Mohammed Darawshe delivered a valuable lesson Monday night, June 6, on the difference between coexistence and a shared society in Israel.

It’s a shame that only about 40 people gathered at Congregation B’nai Torah to hear him — perhaps because he’s not Jewish, perhaps because the ever-controversial New Israel Fund sponsored the event and supports his nonprofit organization, Givat Haviva.

Mohammed Darawshe speaks to Congregation B'nai Torah
Mohammed Darawshe speaks to Congregation B’nai Torah

But Darawshe is an Israeli citizen, an Arab, a Muslim. His family has lived in the same village in Israel for 800 years and 28 generations.

He is committed to an Israel where his four children and their children will want to remain and thrive as full citizens alongside neighbors of all faiths. He doesn’t want to be welcomed as a stranger; he wants to be treated as an equal by his fellow citizens.

Darawshe, the director of planning, equality and shared society for Givat Haviva, said he was a supporter of coexistence until the outbreak of the Second Intifada shattered the concept. Within months, he said, 182 coexistence organizations shrank to 27.

Darawshe said a horse and a rider can coexist and be happy with their roles while one is riding the other. But after the ride, one is going to eat hay in a stable, and the other is going to eat steak in a castle.

“Coexistence is not good enough,” he said.

Unlike coexistence, a shared society aims for actual equality and shared power.

The discussion of the lack of equality between Israel’s Jewish and Arab citizens wasn’t pleasant, but it also wasn’t mindless Israel-bashing.

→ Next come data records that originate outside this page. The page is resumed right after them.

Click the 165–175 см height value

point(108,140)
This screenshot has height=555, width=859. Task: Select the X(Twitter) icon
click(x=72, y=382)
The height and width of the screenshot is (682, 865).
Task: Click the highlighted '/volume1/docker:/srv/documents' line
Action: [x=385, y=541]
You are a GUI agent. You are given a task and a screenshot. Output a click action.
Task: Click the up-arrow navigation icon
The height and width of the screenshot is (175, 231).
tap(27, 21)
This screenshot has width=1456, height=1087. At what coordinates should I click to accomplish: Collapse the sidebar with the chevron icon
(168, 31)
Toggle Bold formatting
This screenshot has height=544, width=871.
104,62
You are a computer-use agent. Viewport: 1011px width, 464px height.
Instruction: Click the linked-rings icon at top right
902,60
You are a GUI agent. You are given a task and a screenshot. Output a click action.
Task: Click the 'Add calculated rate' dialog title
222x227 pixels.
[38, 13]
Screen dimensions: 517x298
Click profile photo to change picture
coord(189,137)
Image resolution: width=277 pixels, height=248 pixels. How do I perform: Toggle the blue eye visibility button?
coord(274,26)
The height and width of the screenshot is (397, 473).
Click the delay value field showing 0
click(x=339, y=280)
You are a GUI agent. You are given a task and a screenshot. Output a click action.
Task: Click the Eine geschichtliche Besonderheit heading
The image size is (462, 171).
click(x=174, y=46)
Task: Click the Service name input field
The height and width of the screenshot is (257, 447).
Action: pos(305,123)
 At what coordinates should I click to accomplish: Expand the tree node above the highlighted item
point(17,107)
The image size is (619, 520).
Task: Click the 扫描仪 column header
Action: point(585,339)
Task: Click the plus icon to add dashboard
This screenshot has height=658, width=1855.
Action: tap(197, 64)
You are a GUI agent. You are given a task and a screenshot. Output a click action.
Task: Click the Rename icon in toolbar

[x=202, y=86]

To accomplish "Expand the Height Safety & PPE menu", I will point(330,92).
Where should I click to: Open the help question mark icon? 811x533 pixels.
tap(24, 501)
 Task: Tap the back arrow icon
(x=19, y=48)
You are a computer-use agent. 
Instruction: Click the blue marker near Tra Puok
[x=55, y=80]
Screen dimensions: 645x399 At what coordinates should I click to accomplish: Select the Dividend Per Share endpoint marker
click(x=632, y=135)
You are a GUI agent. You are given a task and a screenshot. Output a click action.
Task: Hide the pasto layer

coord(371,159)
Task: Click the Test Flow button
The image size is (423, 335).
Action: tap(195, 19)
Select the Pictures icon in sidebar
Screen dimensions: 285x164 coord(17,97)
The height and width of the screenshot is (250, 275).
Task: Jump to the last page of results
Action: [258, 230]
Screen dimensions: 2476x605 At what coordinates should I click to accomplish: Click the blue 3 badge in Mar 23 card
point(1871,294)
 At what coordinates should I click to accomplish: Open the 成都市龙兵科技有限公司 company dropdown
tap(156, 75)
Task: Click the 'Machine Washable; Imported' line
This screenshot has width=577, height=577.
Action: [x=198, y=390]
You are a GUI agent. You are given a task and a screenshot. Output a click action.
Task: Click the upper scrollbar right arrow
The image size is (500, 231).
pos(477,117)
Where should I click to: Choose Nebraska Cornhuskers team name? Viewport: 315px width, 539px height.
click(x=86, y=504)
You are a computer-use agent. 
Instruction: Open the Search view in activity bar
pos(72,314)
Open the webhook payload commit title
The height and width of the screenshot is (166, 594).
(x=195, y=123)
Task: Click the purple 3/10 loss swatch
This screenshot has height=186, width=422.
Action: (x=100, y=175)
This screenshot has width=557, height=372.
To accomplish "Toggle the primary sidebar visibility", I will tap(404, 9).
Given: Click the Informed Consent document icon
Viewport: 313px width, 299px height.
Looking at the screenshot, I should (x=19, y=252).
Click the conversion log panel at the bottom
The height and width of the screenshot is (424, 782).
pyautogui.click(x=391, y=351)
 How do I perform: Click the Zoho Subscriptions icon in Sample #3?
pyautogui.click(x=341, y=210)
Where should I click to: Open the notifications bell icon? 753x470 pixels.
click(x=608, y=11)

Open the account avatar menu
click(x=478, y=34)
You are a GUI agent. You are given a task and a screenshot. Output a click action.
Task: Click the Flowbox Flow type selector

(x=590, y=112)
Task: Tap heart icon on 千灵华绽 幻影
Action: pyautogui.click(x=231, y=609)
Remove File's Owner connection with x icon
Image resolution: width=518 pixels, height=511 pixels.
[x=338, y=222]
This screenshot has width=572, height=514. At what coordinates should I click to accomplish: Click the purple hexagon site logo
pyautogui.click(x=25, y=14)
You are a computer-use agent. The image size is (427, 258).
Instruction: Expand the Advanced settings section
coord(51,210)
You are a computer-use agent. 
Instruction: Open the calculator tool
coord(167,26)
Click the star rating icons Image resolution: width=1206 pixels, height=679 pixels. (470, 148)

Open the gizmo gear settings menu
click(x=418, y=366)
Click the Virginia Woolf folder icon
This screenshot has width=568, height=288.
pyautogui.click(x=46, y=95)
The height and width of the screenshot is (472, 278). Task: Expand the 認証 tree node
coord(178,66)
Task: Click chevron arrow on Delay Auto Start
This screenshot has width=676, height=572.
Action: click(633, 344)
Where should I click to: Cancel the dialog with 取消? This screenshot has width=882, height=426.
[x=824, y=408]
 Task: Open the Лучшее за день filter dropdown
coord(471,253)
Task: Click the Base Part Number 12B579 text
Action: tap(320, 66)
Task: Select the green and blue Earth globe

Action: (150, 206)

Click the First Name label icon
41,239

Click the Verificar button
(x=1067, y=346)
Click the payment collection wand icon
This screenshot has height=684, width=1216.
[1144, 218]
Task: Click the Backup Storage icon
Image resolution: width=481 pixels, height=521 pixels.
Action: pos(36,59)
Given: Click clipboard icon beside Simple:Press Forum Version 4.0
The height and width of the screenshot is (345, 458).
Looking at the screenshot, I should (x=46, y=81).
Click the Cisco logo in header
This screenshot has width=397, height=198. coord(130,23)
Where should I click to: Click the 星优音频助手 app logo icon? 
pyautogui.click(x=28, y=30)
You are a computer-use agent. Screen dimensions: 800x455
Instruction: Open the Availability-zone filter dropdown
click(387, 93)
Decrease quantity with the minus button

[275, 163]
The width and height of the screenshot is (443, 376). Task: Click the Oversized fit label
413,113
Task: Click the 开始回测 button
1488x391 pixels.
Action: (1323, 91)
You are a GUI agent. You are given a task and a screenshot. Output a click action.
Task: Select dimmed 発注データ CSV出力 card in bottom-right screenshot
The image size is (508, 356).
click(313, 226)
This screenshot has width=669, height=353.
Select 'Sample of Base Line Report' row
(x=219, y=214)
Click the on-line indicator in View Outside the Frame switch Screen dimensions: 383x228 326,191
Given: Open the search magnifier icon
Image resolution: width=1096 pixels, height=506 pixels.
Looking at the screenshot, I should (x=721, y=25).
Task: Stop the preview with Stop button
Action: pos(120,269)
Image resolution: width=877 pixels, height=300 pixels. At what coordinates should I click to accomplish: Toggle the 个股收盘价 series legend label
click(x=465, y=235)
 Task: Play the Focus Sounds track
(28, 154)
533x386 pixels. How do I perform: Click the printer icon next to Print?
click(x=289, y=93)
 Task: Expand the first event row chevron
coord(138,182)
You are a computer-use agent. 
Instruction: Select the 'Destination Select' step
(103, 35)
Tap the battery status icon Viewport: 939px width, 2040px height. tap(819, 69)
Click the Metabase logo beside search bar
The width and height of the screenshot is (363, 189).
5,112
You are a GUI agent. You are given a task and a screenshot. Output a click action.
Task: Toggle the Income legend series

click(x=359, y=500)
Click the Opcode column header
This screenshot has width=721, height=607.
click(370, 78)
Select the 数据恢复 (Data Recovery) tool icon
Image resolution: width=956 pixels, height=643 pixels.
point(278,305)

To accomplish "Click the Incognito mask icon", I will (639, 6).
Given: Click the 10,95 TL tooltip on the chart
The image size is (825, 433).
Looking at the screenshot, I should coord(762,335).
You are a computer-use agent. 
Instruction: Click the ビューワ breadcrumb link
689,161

Darawshe wasn’t trying to attack his country any more than civil rights leaders in the South in the 1950s and 1960s were trying to tear down the United States.

He pointed out that the Israeli government, in a 2003 report and in a 2007 statement by then-Prime Minister Ehud Olmert, has acknowledged systemic, institutional discrimination.

If admitting the problem gets you halfway to a solution, how does Israel finish the journey? Darawshe preaches patient changes that gradually break down separations within Israeli society.

Problem: Israel has separate educational systems for Jews and Arabs, and student busing is impossible. Solution: Bus teachers so that Jews learn from some Arabs and Arabs learn from some Jews. Such exchanges are reaching 60,000 Israeli students a year and can be scaled up.

Problem: Arabs, despite making up 21 percent of the population, are 3 percent of the students at the Technion. Solution: Assign Jewish upperclassmen as mentors to new Arab students so they don’t drop out for social reasons, and provide a prep school process for students who just miss admission. Within 13 years, Arabs make up 23 percent of Technion students, including 30 percent in computer science and 50 percent in medicine.

Problem: Jewish and Arab towns have no connections and are strangers. Solution: Pair up neighboring towns and have them choose mutually beneficial projects they can do together, in the process establishing lines of communication.

Problem: Only 17 percent of Arab women are in the workforce. Solution: Invest in day care and public transit in Arab villages, among other efforts, and within eight years the participation rate doubles.

Those examples of practical progress toward a fair shared society, Darawshe said, will help Israel live up to the vision of the modern state’s founders and Judaism’s principles.

It’s important to understand that he was not here to talk about Israeli-Palestinian peace or a two-state solution. He didn’t talk about Gaza or the West Bank or mention Palestinians because he is focused on what is happening within Israel.

Maybe building an Israeli society Arabs can take pride in, as opposed to one that meets the lower standard of being superior to other Middle Eastern nations, will pave the path to peace; maybe not. It doesn’t matter because whatever happens with the non-Israelis living between the Jordan and the Mediterranean, Israel has a responsibility toward its own citizens — all of them.